= CONSIGNES ÉCRITES =
[a] Les affirmations suivantes concordent-elles avec le discours sur le Mois du patrimoine juif ? (i) La sénatrice Jaffer est arrivée au Canada en 1975. (ii) La première synagogue d'Amérique du Nord a été créée à Québec. (iii) C'est le sénateur Wetston qui a présenté le projet de loi au Sénat. Répondez à chacune par oui ou non, avec les mots décisifs du discours cités tels quels.
[b] Prolongez le discours sur le Mois du patrimoine juif à la suite de sa dernière phrase.
==== DOCUMENT ====
Aller au contenu

Projet de loi sur le Mois du patrimoine juif canadien

Deuxième lecture—Suite du débat

4 avril 2017


L’honorable Sénatrice Mobina S. B. Jaffer :

Honorables sénateurs, je prends la parole aujourd'hui pour appuyer sans réserve la création d'un mois du patrimoine juif au Canada. Sur une note personnelle, je tiens à remercier le sénateur Wetston de m'avoir permis d'être la porte-parole pour ce projet de loi. Je suis très fière de l'être.

Il est important de reconnaître la contribution d'une communauté au Canada parce que c'est l'occasion d'attirer l'attention sur elle et sur ses réalisations au pays. On souligne les contributions et les réussites de cette communauté, et les Canadiens découvrent ses apports à la société canadienne.

Nous reconnaissons également l'histoire de cette communauté au Canada.

Au sein d'une société multiculturelle, il est crucial de mettre en lumière l'histoire de chaque communauté. Actuellement, nous célébrons le Mois de l'histoire des Noirs et le Mois du patrimoine asiatique. Pour bâtir un Canada meilleur, il faut absolument encourager la compréhension mutuelle. Voilà pourquoi j'appuie ce projet de loi important. Celui-ci nous permettra de nous connaître et de nous comprendre.

Je remercie la sénatrice Frum de la présentation de ce projet de loi au Sénat et du travail qu'elle a accompli.

Honorables sénateurs, je suis arrivée au Canada en 1975. Avocate compétente, je n'avais aucune perspective d'emploi. C'était l'une de mes grandes craintes : arriver au Canada à titre de réfugiée et ne pas pouvoir travailler dans mon domaine, le droit.

Il y a un homme, Jack Kowarsky, qui a cru en moi. C'est lui qui m'a vraiment permis de démarrer même si je n'avais aucune expérience au Canada.

Il ne s'est soucié ni de mes antécédents, ni de ma religion, ni de la couleur de ma peau, ni de n'importe quoi d'autre. Il a simplement cherché un moyen d'appuyer quelqu'un qui venait d'arriver dans le pays. C'est alors que j'ai appris que les valeurs de Jack Kowarsky s'inspiraient de son judaïsme et de la communauté dans laquelle il avait été élevé. La communauté juive lui avait appris qu'il devait toujours appuyer les membres de la collectivité dans laquelle il vivait et qu'il était important d'aider les gens dans l'espace qu'on occupe. Pour cela, je suis à jamais reconnaissante à Jack Kowarsky.

Honorables sénateurs, s'il y a une communauté dont le patrimoine doit être reconnu au Canada, c'est bien la communauté juive. On ne saurait trop en dire sur la contribution des juifs au Canada. En fait, leur existence même dans le pays est une grande réalisation que toutes les autres communautés minoritaires peuvent apprécier.

Le patrimoine juif s'est manifesté ici avant même que le Canada existe comme nation.

Après la chute de la Nouvelle-France, les juifs ont finalement été en mesure de s'établir ouvertement au Canada. Ils n'avaient plus à prétendre qu'ils étaient catholiques pour être admis et acceptés au Canada. Les juifs ont été les premiers à forcer les Canadiens à réfléchir à la façon de réagir aux autres communautés. Ils ont audacieusement imposé cette réflexion aux Canadiens en créant à Montréal, en 1768, la première synagogue d'Amérique du Nord, Shearith Israel.
==== EXTRAIT DE LA SOURCE ====
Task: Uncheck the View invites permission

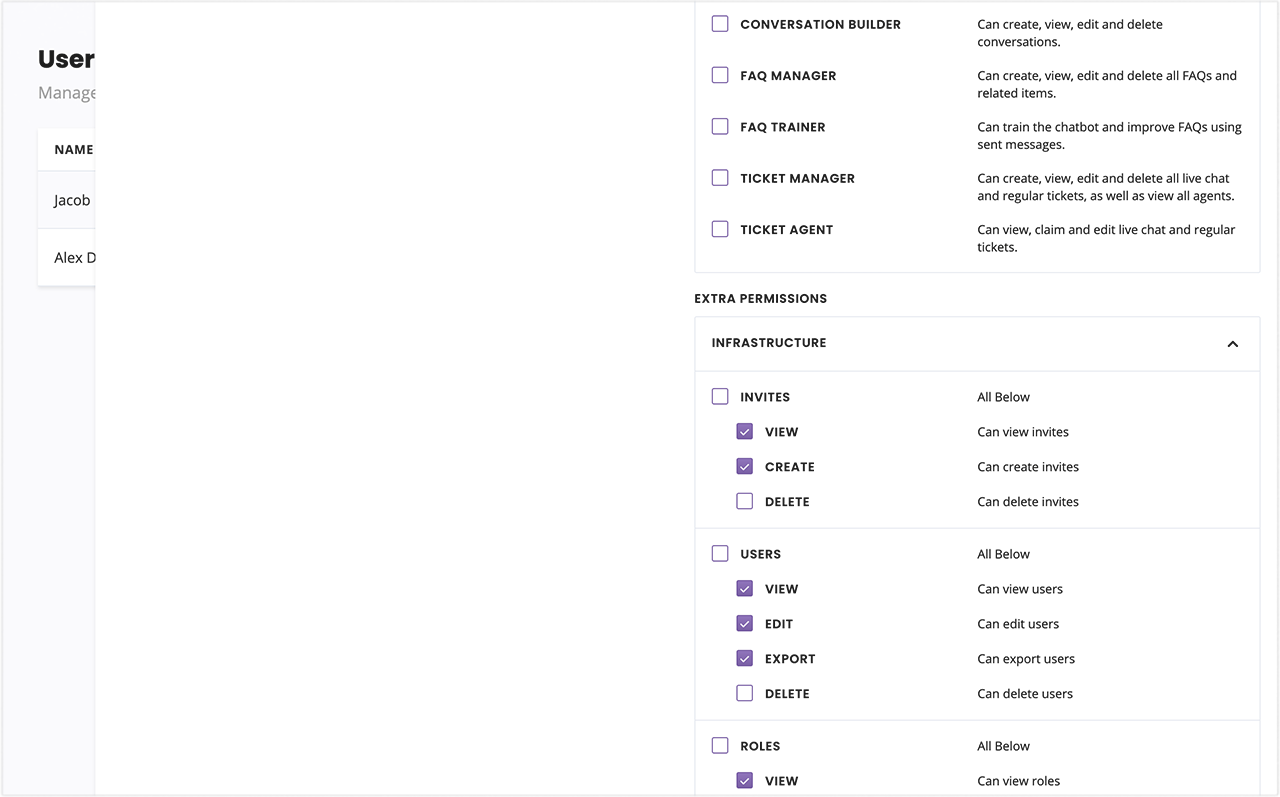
====
= RÉSULTATS DES CONSIGNES =
[a]
(i) Oui : « je suis arrivée au Canada en 1975 ».
(ii) Non : « en créant à Montréal, en 1768, la première synagogue d'Amérique du Nord, Shearith Israel ».
(iii) Non : « Je remercie la sénatrice Frum de la présentation de ce projet de loi au Sénat ».

[b]
Tout à coup, les Canadiens ont dû se demander s'ils voulaient un Canada pluraliste et inclusif ou un Canada exclusif. C'est cette réflexion même lancée par l'immigration juive au Canada qui a ouvert la voie au pays inclusif où nous vivons aujourd'hui. Le patrimoine juif a jeté les bases de l'idéologie inclusive sur laquelle est fondé le Canada. Sans ces bases, les autres communautés minoritaires n'auraient peut-être pas eu leur place dans le pays, ce qui aurait été une vraie tragédie.

Cependant, honorables sénateurs, comme nous le savons tous, faire partie d'une minorité au Canada n'est pas toujours chose facile. C'est une lutte permanente pour la reconnaissance et l'égalité. Pourtant, la communauté juive n'a jamais hésité à affronter le défi. Ses membres ont été les premiers à montrer la voie aux autres communautés minoritaires qui s'étaient établies au Canada.

En 1807, Ezekiel Hart, de Trois-Rivières, a été le premier Juif de l'empire britannique à être élu à la Chambre d'assemblée du Bas-Canada. Malheureusement, il a été privé de son siège à cause de sa religion. On lui a dit qu'il ne pouvait pas prêter le serment d'allégeance qui contenait les paroles « sur la vraie foi d'un chrétien ». Après avoir reçu d'innombrables lettres et instances antisémites, le Parlement a fini par l'expulser.

Ezekiel est donc rentré à Trois-Rivières pour faire face aux citoyens de sa circonscription, mais les Trifluviens n'ont pas laissé cet antisémitisme flagrant les empêcher de lui accorder leur confiance. Il a été élu une deuxième fois en 1808. Cette fois, il a prêté le serment d'allégeance comme le faisaient tous les chrétiens et, là encore, cela n'a pas été suffisant, car il a été expulsé une deuxièmement fois à cause de sa religion.

Honorables sénateurs, voilà qui résume bien l'histoire des juifs au Canada : la persévérance devant la persécution et la résilience devant l'antisémitisme.

La même histoire s'est répétée en ce qui concerne l'immigration juive. En 1939, alors que l'Holocauste faisait ses premières victimes, on avait demandé à Frederick Blair, qui était alors directeur du service de l'immigration, combien de juifs seraient admis au Canada après la guerre. Je suis très embarrassée de vous citer sa réponse :

Aucun, c'est encore trop.

« Aucun, c'est encore trop. » C'était l'attitude courante envers les juifs au cours du pire génocide qu'ait connu l'humanité. Pourtant, malgré cette attitude — ou peut-être à cause d'elle —, notre Parlement compte aujourd'hui un certain nombre de parlementaires juifs. La population juive du Canada se classe au quatrième rang en importance dans le monde. Dans la seule ville de Montréal, nous avons quelques 6 000 survivants de l'Holocauste.

Persévérance face à la persécution, résilience devant l'antisémitisme.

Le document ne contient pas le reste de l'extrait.